• EXTRAIT DU DOCUMENT
--------

Me référant à la résolution 2166 (2014) du Conseil de sécurité ainsi qu'aux lettres que j'ai précédemment adressées au Conseil de sécurité en date des 1er et 28 août 2014, 9 septembre 2014 et 16 décembre 2014 au sujet de la destruction de l'appareil de la Malaysia Airlines affrété pour le vol MH17, j'ai l'honneur de vous informer de l'état d'avancement des mesures prises par les Pays-Bas depuis le dernier courrier que j'ai fait parvenir au Conseil en ce qui concerne les efforts de récupération et de rapatriement, l'enquête technique et la procédure d'établissement des responsabilités.
Mission de rapatriement et de récupération
La phase centrale du processus d'identification des victimes a été menée à bien le 1er juillet 2015. L'amélioration des conditions de sécurité a permis aux experts qui participent à la mission de récupération, avec le concours de l'Organisation pour la sécurité et la coopération en Europe (OSCE), de se rendre finalement, au mois d'avril, sur les sites incendiés et de les fouiller minutieusement. Bien que les experts aient fait tout ce qui était en leur pouvoir, nous ne pouvons exclure la possibilité que de nouveaux restes humains soient découverts par la suite dans cette zone. Nous avons pris toutes les dispositions nécessaires, en accord avec les autorités et les populations locales, pour les préparer à une telle éventualité.
Pour l'instant, 296 des 298 victimes ont été identifiées et des certificats de décès ont été délivrés à leur plus proche parent. Seules deux victimes, l'une comme l'autre de nationalité néerlandaise, doivent encore être identifiées. Nous nous employons actuellement, en étroite consultation avec leurs proches, à leur transférer les restes humains et les effets personnels des victimes.
Le 10 juin 2015, le Ministère néerlandais des affaires étrangères a informé les nations endeuillées (les États ayant perdu des ressortissants dans le vol MH17) de l'état d'avancement du processus d'identification, du transfert des effets personnels des victimes à un proche parent, de la cérémonie de commémoration prévue le 17 juillet 2015 et des progrès relatifs à la délivrance des certificats de décès par l'Ukraine.
Le 17 juillet 2015, un an après la destruction de l'appareil assurant le vol MH17, la fondation néerlandaise représentant les proches des victimes de nationalité néerlandaise a organisé une cérémonie de commémoration à Nieuwegein, aux Pays-Bas. La compagnie Malaysia Airlines a pris en charge les frais de voyage des proches de nationalité non néerlandaise qui avaient fait part de leur souhait d'y participer. Le Premier Ministre des Pays -Bas, Mark Rutte, a assisté à cette cérémonie; il était accompagné de plusieurs membres de son cabinet. Des cérémonies de commémoration se sont également déroulées, entre autres, en Australie, en Malaisie et en Ukraine.

--------

• DONNÉES ENREGISTRÉES
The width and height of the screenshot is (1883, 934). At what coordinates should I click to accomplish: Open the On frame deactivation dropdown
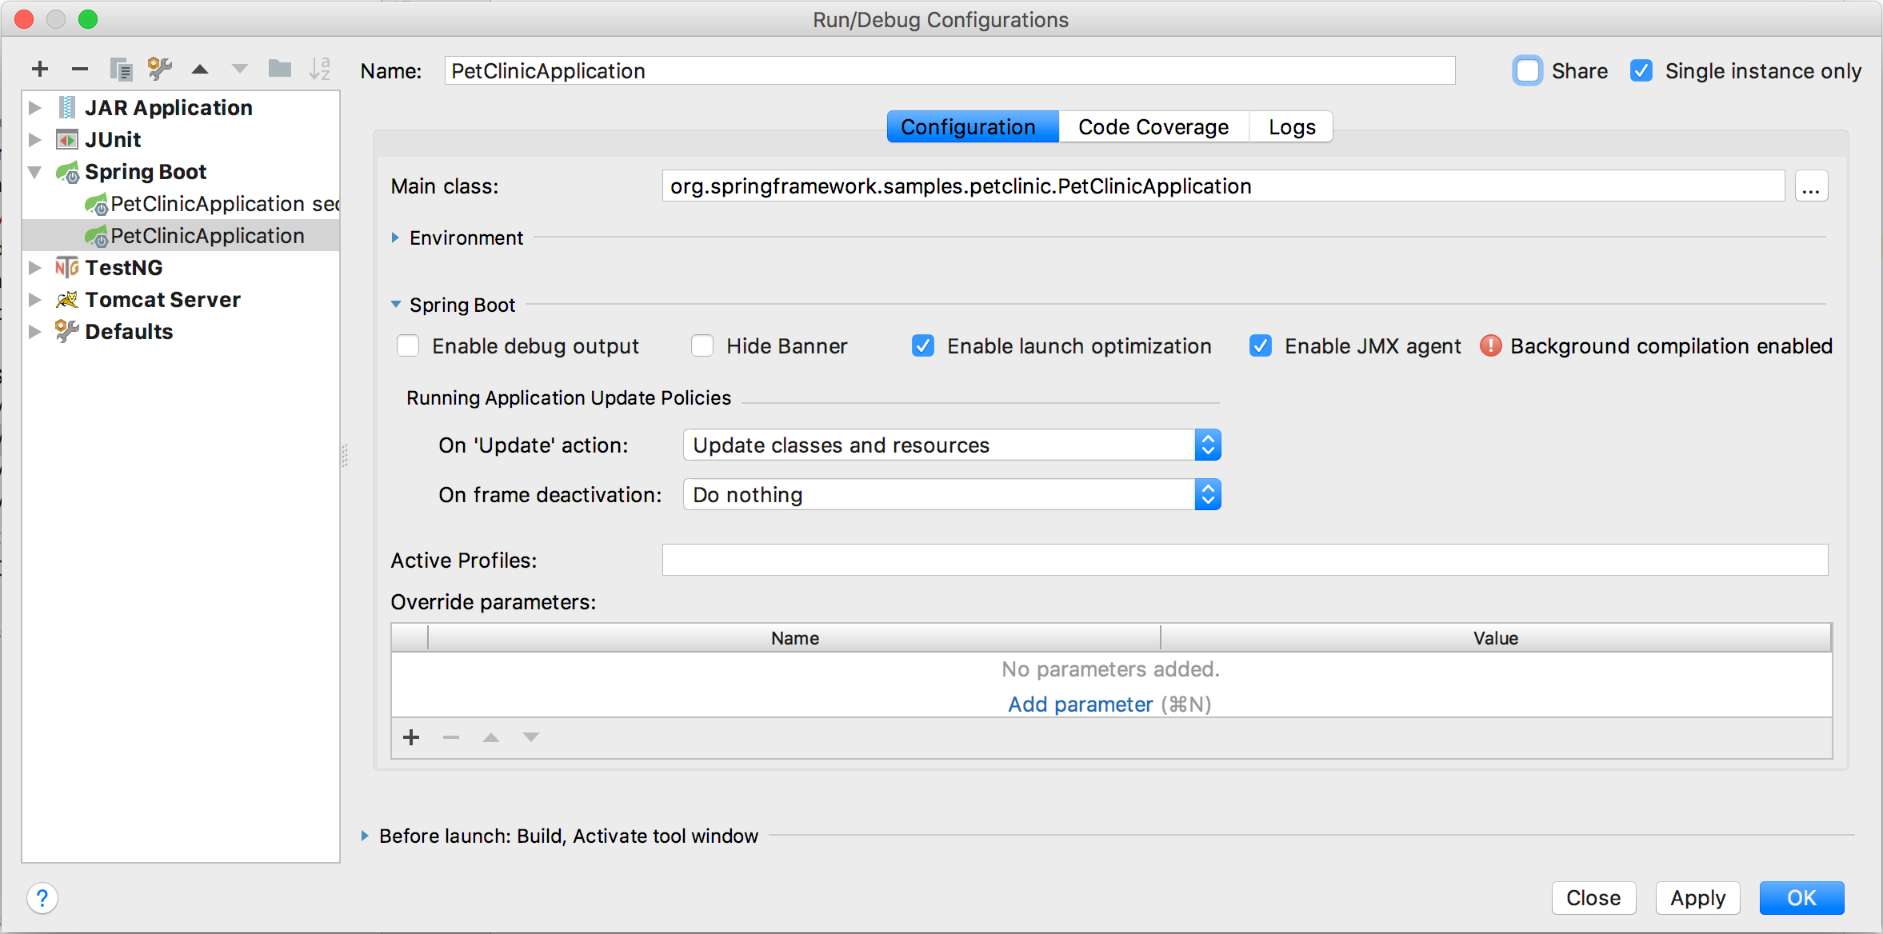pos(1208,494)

--------

• TRAVAIL À EFFECTUER
[A] Résumez l'extrait du document en deux phrases.
[B] Selon l'extrait du document, à quelle date la phase centrale du processus d'identification des victimes a-t-elle été menée à bien ?

• RÉSULTATS OBTENUS
[A] La lettre informe le Conseil de sécurité de l'état d'avancement des mesures prises par les Pays-Bas après la destruction de l'appareil du vol MH17 : 296 des 298 victimes ont été identifiées, et seules deux victimes, de nationalité néerlandaise, doivent encore l'être. Le 17 juillet 2015, une cérémonie de commémoration a été organisée à Nieuwegein en présence du Premier Ministre Mark Rutte, et d'autres cérémonies se sont déroulées, entre autres, en Australie, en Malaisie et en Ukraine.

[B] Le 1er juillet 2015.